Rev Adam Baker was commissioned yesterday as the new minister at the Dunedin Methodist Parish.

He and his wife, Jenn, chose to move to New Zealand with their four children, aged 18, 15, 13 and 11, to escape growing discrimination against the queer community in their home state of Missouri.

The former St Louis pastor, who has family members in the LGBTQ community, said the political climate in the United States had become vitriolic and fiercely antagonistic.

"When anti-trans legislation was trying to be passed in Missouri, I would do advocacy work alongside a pretty large group of other clergy and people whose children were trans and non-binary," Rev Baker said.

Not just in Missouri, but on a national level there were attempts to identify a very small part of the population as "problematic or suspect" because of their differences, he said.

"I had lots of trans friends who had moved out of the country or persons whose children were trans or non-binary who had to move to other countries as well."

While his previous church in St Louis was fully inclusive, Mr Baker said he and his wife concluded there was no way for their children to be safe and to thrive as who they were.

"We really need to be in a place where we can feel a sense of safety and connection."

He began looking for a more accepting environment, and a Google search for affirming denominations led him to the Methodist Church of New Zealand.

"To find a denomination like the Methodist Church of New Zealand that has been open and inclusive since the ’90s, in my understanding, has been a refreshing journey for me."
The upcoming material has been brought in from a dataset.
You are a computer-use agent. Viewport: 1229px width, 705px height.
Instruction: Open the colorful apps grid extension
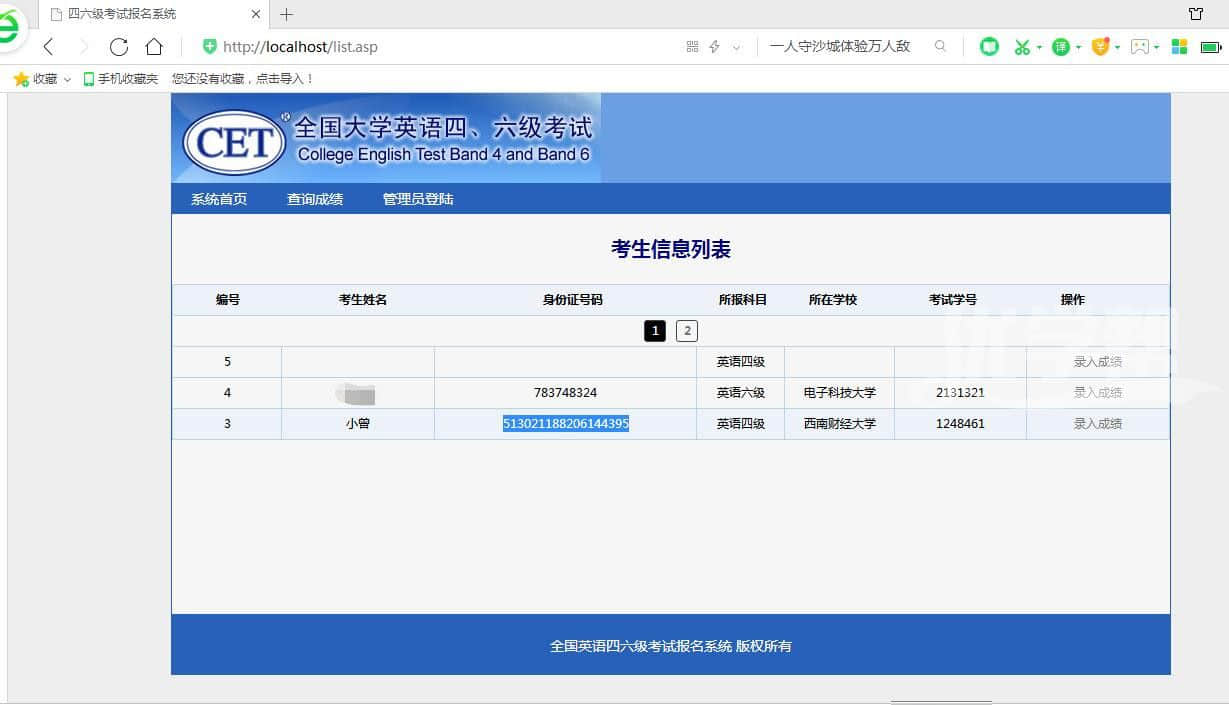coord(1179,47)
His mission and theology are deeply grounded in welcoming disenfranchised people, drawing on the biblical passage of Matthew 25.

Jesus taught that salvation relies on actively treating vulnerable people with dignity and compassionate care because Christ intimately identifies with the marginalised, he said.

"Beauty is a relentless thing. And it is stubborn. And it seeks us. And whether it is in some of the darkness that is happening there or some of the darkness that is trying to happen here, beauty beats at the heart of God."

Since arriving in Dunedin a few weeks ago, the family has been struck by the beauty and peace of their new home.

"There are so many people and so much history, so many rich stories that I have barely begun to encounter."